**Task prompt**
Return nothing but the lines from the line with "Where should I" through the last line of the entries that follow, copied exactly and free of pictures.

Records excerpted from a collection
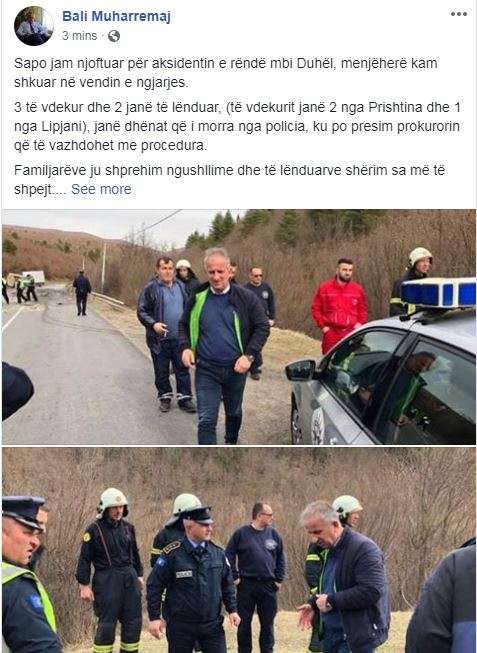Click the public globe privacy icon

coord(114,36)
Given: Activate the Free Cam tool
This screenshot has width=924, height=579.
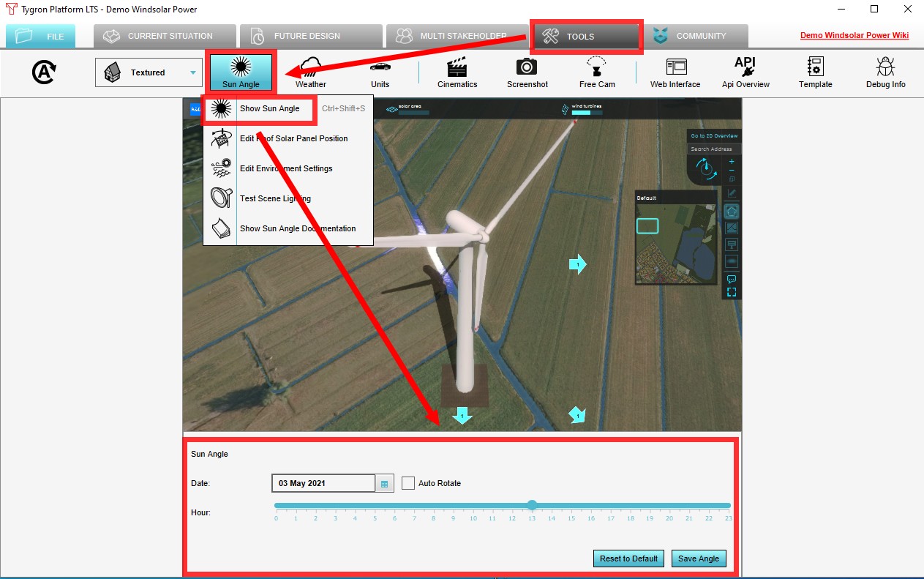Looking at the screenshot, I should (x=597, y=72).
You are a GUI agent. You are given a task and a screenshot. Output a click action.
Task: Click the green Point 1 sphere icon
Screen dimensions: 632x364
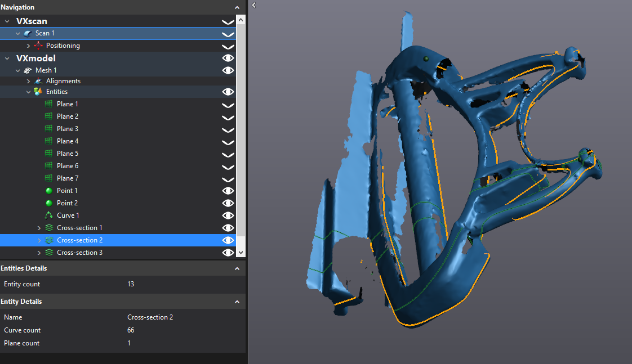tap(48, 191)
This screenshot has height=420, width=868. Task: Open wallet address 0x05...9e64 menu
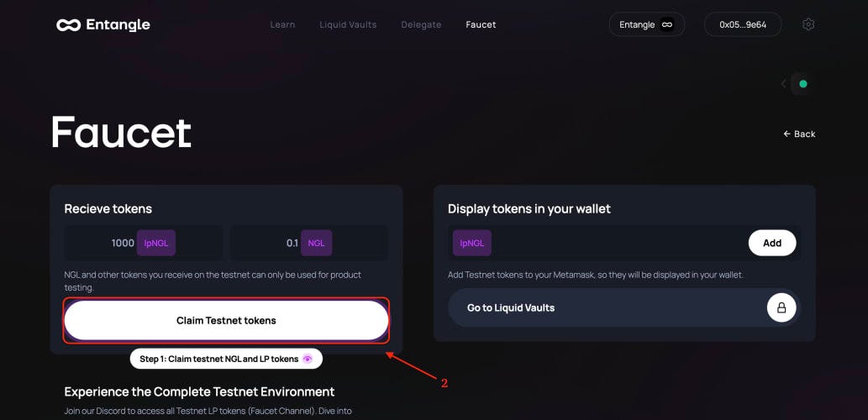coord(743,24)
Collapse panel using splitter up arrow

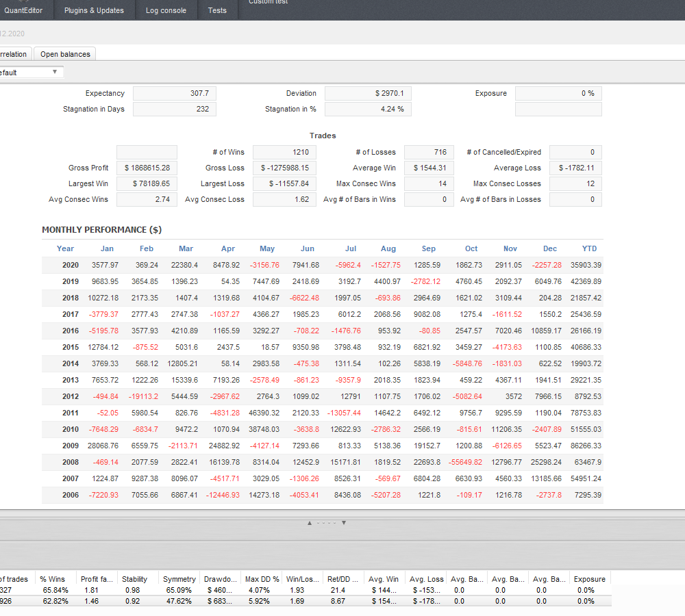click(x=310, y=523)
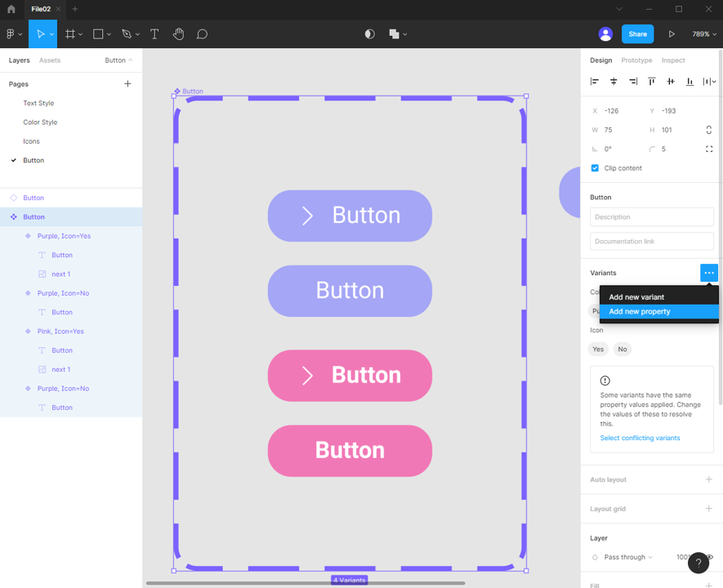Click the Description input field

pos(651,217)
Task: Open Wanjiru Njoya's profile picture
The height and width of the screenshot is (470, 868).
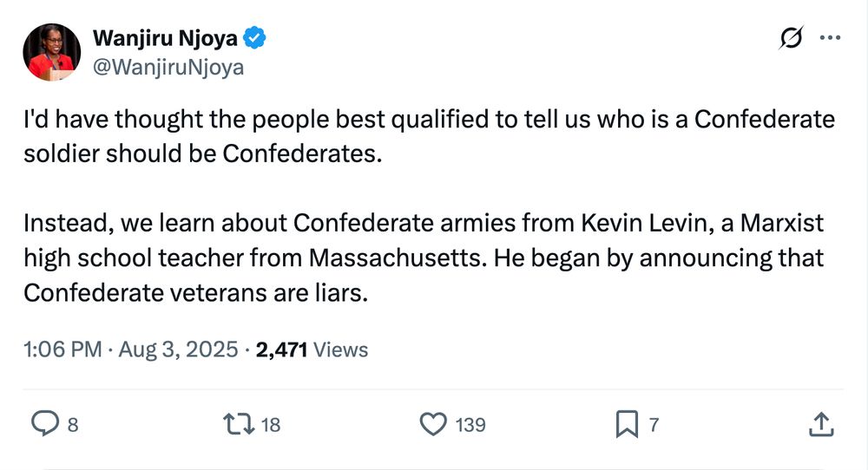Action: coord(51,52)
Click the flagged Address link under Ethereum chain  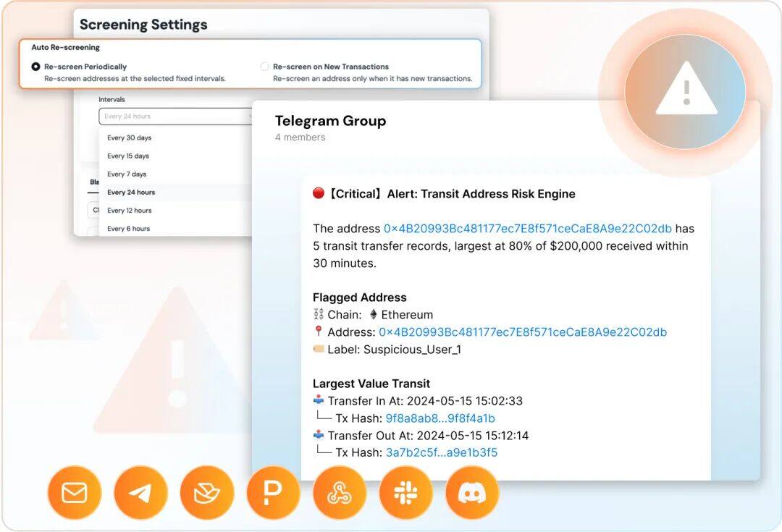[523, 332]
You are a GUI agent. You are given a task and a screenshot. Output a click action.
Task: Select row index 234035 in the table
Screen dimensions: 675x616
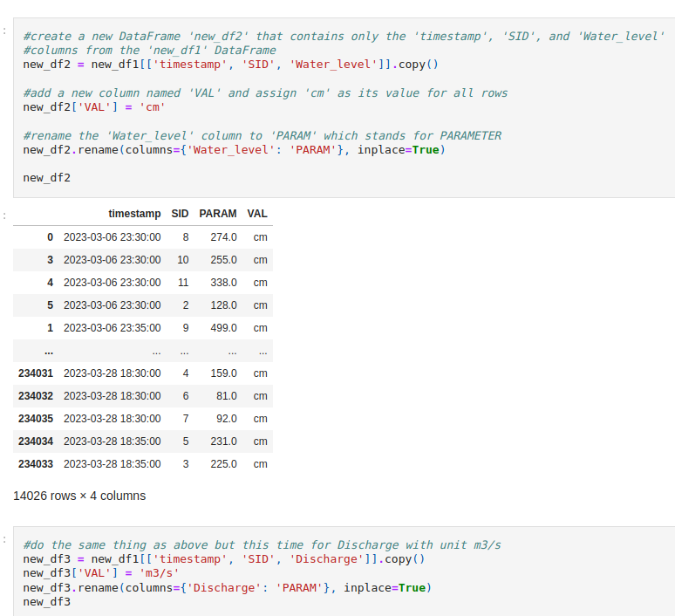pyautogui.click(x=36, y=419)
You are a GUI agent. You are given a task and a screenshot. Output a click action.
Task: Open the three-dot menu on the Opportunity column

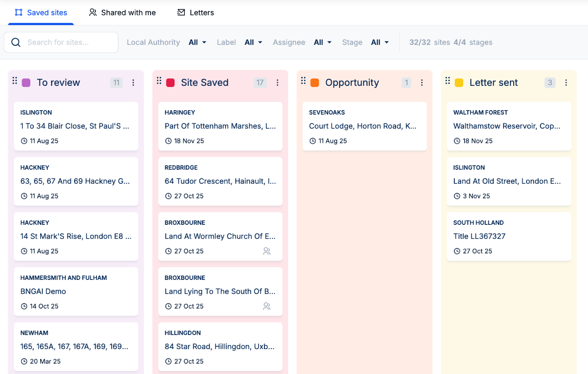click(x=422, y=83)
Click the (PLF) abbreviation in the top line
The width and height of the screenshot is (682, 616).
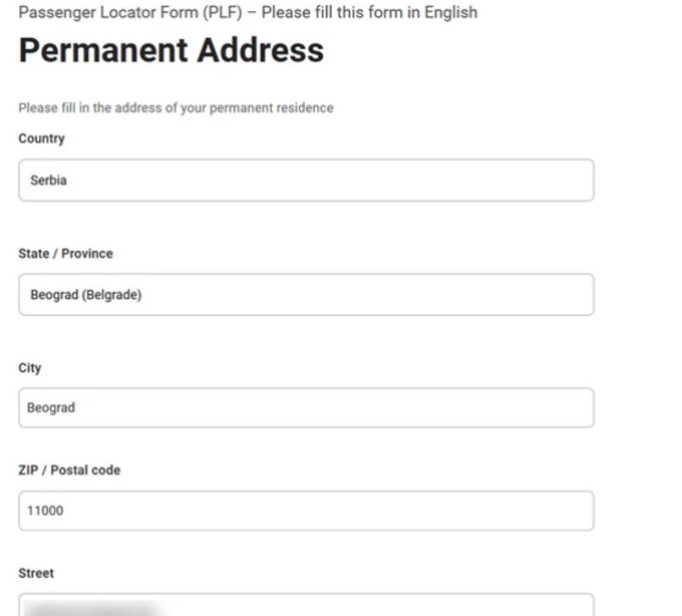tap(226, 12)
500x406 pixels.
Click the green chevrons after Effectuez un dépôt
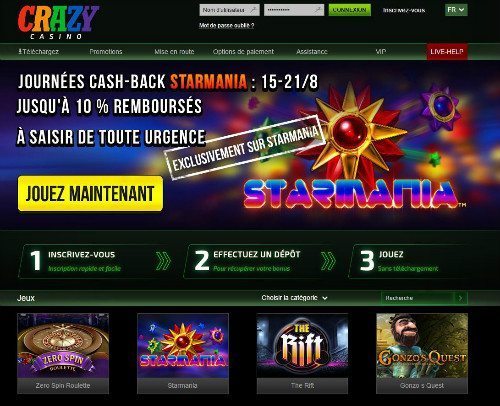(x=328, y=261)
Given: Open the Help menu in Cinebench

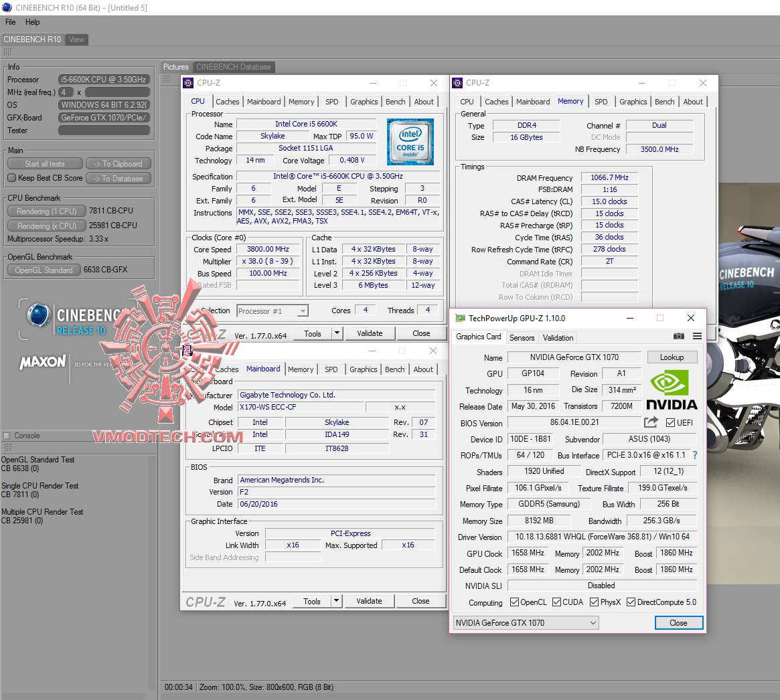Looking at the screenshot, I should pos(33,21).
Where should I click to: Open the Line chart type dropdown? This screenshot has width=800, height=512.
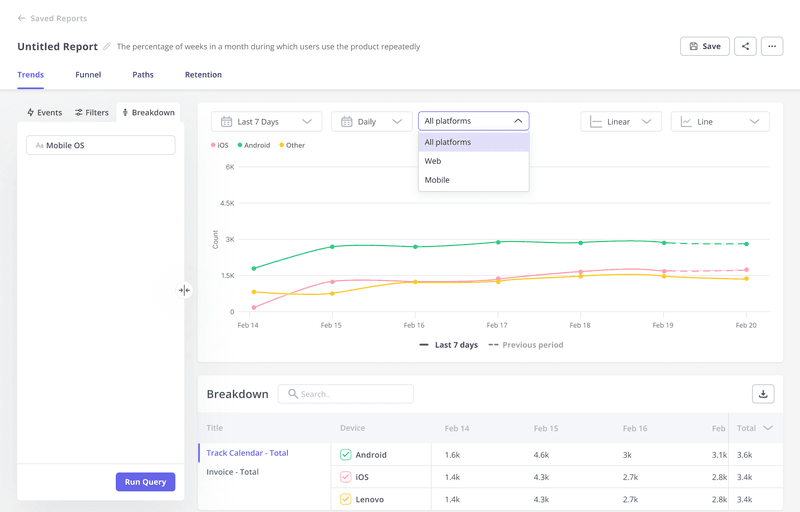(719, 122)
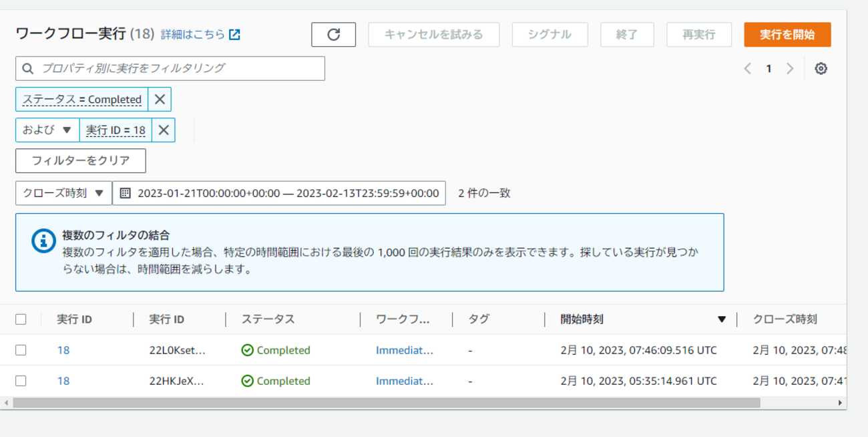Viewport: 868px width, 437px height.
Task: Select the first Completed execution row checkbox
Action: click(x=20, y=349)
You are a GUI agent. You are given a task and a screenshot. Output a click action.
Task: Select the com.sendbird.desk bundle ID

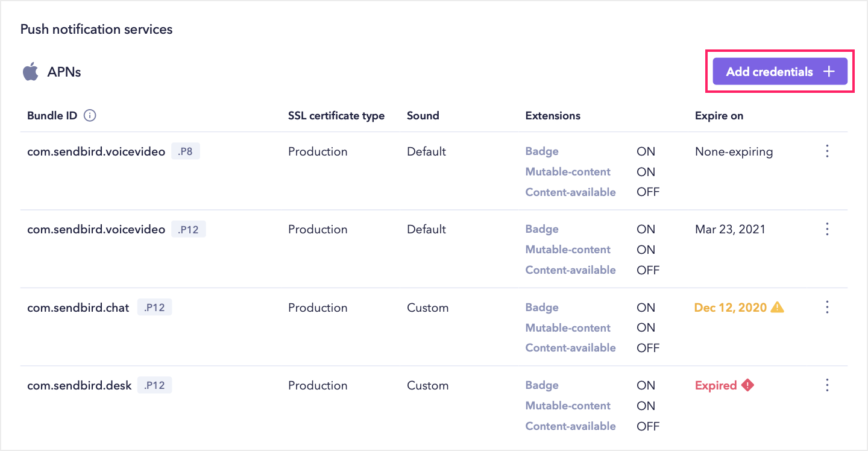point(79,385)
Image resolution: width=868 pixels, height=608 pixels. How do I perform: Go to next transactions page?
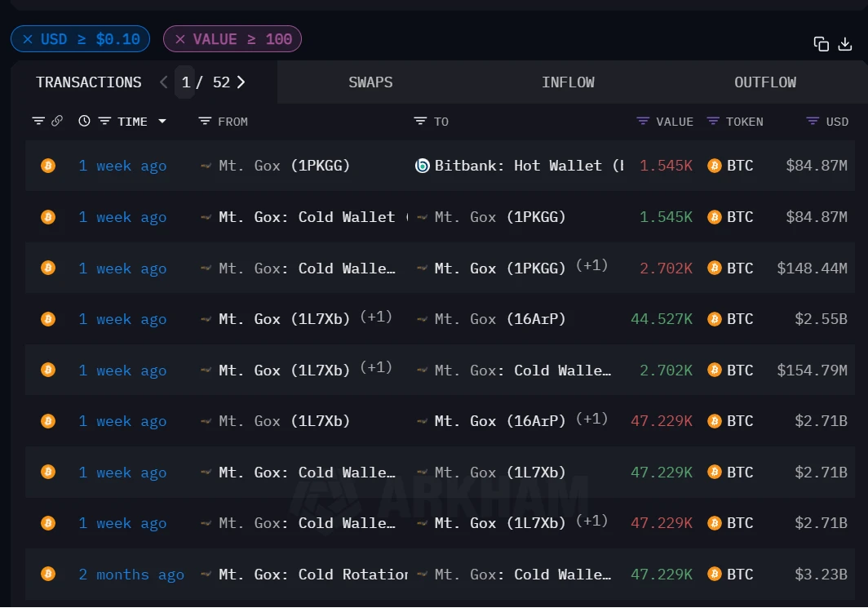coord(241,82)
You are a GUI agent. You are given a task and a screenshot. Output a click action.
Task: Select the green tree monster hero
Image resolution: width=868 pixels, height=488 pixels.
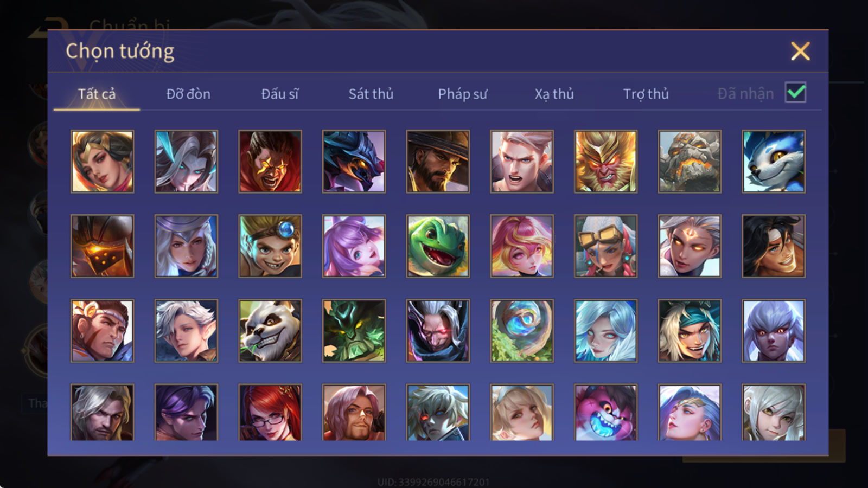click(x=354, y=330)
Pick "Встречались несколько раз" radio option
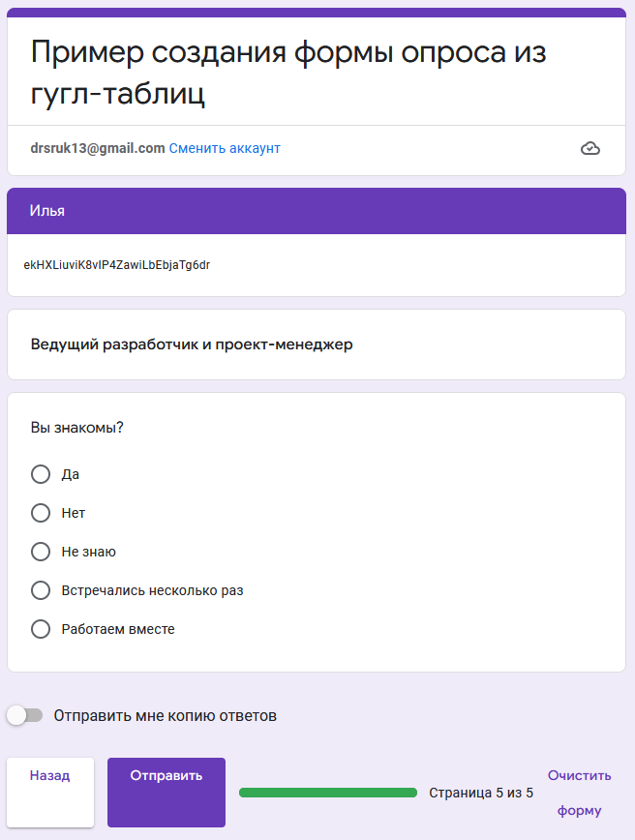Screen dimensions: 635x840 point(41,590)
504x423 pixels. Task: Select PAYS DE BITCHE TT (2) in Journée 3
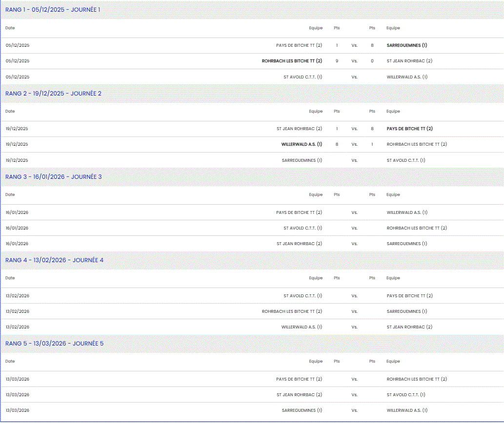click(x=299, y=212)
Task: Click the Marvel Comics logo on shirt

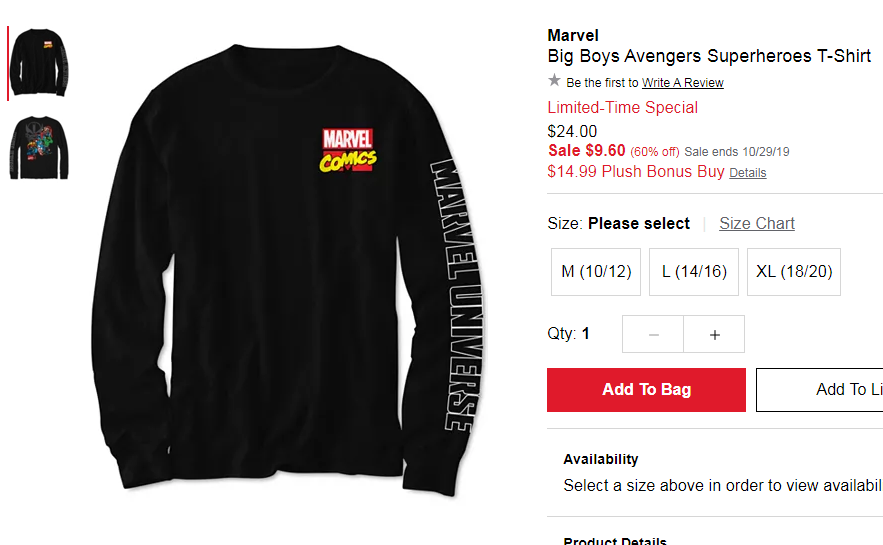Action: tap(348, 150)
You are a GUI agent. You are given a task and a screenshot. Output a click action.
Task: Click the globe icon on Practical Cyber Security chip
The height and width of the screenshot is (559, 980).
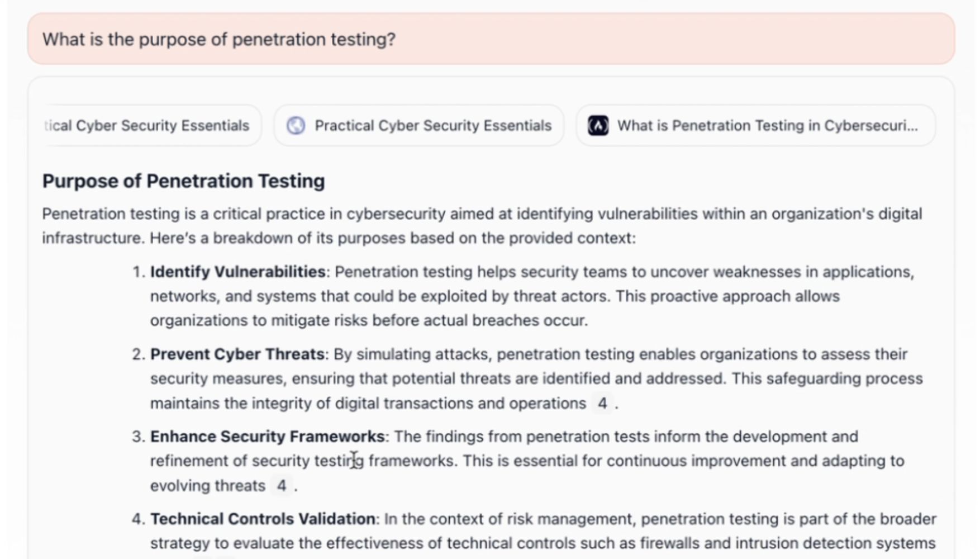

**Response area**
Where should I click to: Open the Line chart type dropdown? This screenshot has width=800, height=512.
(719, 122)
Viewport: 868px width, 437px height.
Task: Select the first Completed execution row checkbox
Action: click(x=20, y=349)
You are a GUI agent. You are given a task and a screenshot. Output a click action.
Task: Select the com.sendbird.desk bundle ID

point(79,385)
Image resolution: width=868 pixels, height=608 pixels. How do I perform: Go to next transactions page?
coord(241,82)
You are a GUI agent. You are given a task and a screenshot. Output a click action.
Task: Select the green tree monster hero
Image resolution: width=868 pixels, height=488 pixels.
click(x=354, y=330)
Pick "Встречались несколько раз" radio option
Screen dimensions: 635x840 point(41,590)
504x423 pixels. Task: Select PAYS DE BITCHE TT (2) in Journée 3
click(x=299, y=212)
Task: Click the Marvel Comics logo on shirt

Action: tap(348, 150)
You are a GUI agent. You are given a task and a screenshot. Output a click action.
Task: Click the globe icon on Practical Cyber Security chip
The height and width of the screenshot is (559, 980).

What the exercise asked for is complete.